LUX SCÈNE NATIONALE

Arts visuels + Arts scéniques
ARTS, CULTURE ET INNOVATIONS À VALENCE, DRÔME

Cellule

Nach Van Van Dance Company

Avec Cellule, la danseuse Nach livre un solo intense et puissant imprégné de Krump. Un auto-portrait bouillonnant, à fleur de peau, dans lequel elle explore ses propres territoires clairs-obscurs.

Né à la fin des années 2000 dans le quartier de Watts de Los Angeles, durant des émeutes de contestation de la population noire américaine contre les violences et tueries policières, KRUMP (Kingdom Radically Uplifted Mighty Praise), peut se traduire par « Éloge du Puissant Royaume ». En 2004, David La Chapelle réalise le film documentaire Rize, qui fait découvrir le mouvement Krump au monde entier. Le krump exprime par des mouvements puissants toute l’énergie de la jeunesse et sa créativité.
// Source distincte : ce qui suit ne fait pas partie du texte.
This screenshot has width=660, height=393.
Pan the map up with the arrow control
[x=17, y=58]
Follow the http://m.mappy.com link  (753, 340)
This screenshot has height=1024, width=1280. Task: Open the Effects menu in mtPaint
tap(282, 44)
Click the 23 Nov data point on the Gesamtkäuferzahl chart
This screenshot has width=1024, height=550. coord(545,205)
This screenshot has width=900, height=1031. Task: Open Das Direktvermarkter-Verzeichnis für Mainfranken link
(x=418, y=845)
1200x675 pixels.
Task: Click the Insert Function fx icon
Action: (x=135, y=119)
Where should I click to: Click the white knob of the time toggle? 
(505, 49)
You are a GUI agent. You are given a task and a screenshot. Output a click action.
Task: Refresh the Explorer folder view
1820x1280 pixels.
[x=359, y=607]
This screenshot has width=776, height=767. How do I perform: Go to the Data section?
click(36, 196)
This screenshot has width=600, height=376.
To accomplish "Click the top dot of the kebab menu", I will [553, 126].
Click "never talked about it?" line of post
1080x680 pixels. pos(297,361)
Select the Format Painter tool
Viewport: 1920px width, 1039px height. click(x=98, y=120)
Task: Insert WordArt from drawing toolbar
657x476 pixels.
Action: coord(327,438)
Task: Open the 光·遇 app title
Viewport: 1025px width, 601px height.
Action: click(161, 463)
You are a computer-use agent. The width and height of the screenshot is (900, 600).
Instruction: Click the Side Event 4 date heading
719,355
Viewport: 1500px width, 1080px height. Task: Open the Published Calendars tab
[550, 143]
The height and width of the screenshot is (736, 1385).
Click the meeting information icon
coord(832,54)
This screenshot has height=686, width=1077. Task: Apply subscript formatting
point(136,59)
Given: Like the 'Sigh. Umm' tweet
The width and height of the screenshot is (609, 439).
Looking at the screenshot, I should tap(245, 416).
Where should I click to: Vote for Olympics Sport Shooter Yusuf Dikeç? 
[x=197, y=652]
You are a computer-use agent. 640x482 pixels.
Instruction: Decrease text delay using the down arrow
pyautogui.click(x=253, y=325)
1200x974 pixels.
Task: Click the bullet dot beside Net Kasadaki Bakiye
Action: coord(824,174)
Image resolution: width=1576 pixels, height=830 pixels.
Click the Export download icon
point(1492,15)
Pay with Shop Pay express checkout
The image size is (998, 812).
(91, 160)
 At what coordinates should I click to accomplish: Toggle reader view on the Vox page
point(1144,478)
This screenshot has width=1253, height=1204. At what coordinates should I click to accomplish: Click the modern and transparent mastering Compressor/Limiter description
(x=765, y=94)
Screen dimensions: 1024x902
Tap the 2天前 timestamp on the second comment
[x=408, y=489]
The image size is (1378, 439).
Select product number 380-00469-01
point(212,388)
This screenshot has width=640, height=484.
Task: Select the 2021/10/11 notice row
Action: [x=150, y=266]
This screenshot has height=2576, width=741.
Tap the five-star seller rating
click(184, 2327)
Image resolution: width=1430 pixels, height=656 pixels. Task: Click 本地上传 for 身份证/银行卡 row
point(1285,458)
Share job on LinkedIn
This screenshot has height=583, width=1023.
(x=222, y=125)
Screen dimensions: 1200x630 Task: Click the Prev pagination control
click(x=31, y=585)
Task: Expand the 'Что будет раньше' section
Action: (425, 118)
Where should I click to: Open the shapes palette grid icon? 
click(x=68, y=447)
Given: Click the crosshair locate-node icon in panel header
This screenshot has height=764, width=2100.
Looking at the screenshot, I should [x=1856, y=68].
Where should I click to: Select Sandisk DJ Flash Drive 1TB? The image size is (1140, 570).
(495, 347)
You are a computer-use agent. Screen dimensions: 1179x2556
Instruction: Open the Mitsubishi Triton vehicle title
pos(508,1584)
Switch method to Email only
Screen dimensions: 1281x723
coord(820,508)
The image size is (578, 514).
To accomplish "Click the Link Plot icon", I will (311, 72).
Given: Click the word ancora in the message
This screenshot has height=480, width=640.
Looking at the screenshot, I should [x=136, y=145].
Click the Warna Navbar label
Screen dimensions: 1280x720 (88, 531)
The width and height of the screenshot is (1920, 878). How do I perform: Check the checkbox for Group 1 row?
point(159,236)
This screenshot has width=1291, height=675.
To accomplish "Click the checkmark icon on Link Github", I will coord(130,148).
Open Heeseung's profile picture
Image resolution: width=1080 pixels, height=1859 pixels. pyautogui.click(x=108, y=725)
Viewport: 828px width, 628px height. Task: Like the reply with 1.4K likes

C’est à cette même période que Nach rencontre le krump sur le parvis de l’Opéra de Lyon. Pour elle, c’est une véritable révélation, qui lui permet « d’explorer le territoire de ses clairs-obscurs intérieurs (…) et jouer avec l’ambiguïté de son corps androgyne, deux êtres qui conversent dans un même corps ». Car, comme tous les krumpers, Nach est elle-même et son avatar, son personnage. Puis Nach découvre la danse contemporaine, notamment avec Heddy Maalem, et s’aventure également du côté des arts traditionnels d’Afrique et d’Asie. Avec Cellule, elle revient à la puissance du Krump et signe une pièce d’une grande intensité où se projettent ses multiples influences et se lit une quête de soi. Des projections vidéo habillent les murs de cette cellule par des jeux de gros plans sur des corps enlacés. Au centre de la scène, explorant les gestes dans leur violence répétitive et leur démesure, Nach tour à tour se replie et se déploie.

Dans ce premier solo, l’artiste, compagne de LUX pour la saison, donne vie et forme à des personnages qui bouillent et se cachent en elle. Elle pousse les portes de l’enfermement et se joue des miroirs. Cette Cellule renferme tous les possibles vers l’élévation.